Our First Schema (XML Schema)

2.2. Our First Schema

We will see, in the course of this book, that there are many different styles for writing a schema, and there are even more approaches to deriving a schema from an instance document. For our first schema, we will adopt a style that is familiar to those of you who have already worked with DTDs. We'll start by creating a classified list of the elements and attributes found in the schema.

The elements existing in our instance document are author, book, born, character, dead, isbn, library, name, qualification, and title, and the attributes are available, id, and lang.

We will build our first schema by defining each element in turn under our schema document element (named, unsurprisingly, schema), which belongs to the W3C XML Schema namespace (http://www.w3.org/2001/XMLSchema) and is usually prefixed as "xs."

Before we start, we need to classify the elements and, for this exercise, give some key definitions for understanding how W3C XML Schema does this classification. (We will see these definitions in more detail in the chapters about simple and complex types.)

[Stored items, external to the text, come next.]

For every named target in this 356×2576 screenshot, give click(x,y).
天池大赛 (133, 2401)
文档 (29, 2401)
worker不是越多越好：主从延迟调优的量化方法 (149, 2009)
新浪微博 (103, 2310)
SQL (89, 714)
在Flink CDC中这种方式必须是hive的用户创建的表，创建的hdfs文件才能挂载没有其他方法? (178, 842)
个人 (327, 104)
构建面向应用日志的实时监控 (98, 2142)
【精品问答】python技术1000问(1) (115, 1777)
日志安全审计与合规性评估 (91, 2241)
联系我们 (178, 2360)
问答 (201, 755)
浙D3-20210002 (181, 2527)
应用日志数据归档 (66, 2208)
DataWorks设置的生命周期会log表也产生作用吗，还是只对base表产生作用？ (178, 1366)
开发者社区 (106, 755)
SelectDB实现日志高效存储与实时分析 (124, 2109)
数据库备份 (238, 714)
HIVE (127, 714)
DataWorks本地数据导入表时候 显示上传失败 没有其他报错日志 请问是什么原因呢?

The content model characterizes the types of children elements and text nodes that can be included in an element (without paying any attention to the attributes).

The content model is said to be "empty" when no children elements nor text nodes are expected, "simple" when only text nodes are accepted, "complex" when only subelements are expected, and "mixed" when both text nodes and sub-elements can be present. Note that to determine the content model, we pay attention only to the element and text nodes and ignore any attribute, comment, or processing instruction that could be included. For instance, an element with some attributes, a comment, and a couple of processing instructions would have an "empty" content model if it has no text or element children.

Elements such as name, born, and title have simple content models:

.../...
        
  <title lang="en">
    Being a Dog Is a Full-Time Job
  </title>
.../...
        
  <name>
    Charles M Schulz
  </name>
        
  <born>
    1922-11-26
  </born>
.../...

Elements such as library or character have complex content models:

<library>
  <book id="b0836217462" available="true">
    .../...
  </book>
</library>

              
<character id="Lucy">
  <name>
    Lucy
  </name>
  <born>
    1952-03-03
  </born>
  <qualification>
    bossy, crabby and selfish
  </qualification>
</character>

Within elements that have a simple content model, we can distinguish those which have attributes and those which cannot have any attributes. Later chapters discuss how W3C XML Schema can also represent empty and mixed content models.

W3C XML Schema considers the elements that have a simple content model and no attributes "simple types," while all the other elements (such as simple content with attributes and other content models) are "complex types." In other words, when an element can only have text nodes and doesn't accept any child elements or attributes, it is considered a simple type; in all the other cases, it is a complex type.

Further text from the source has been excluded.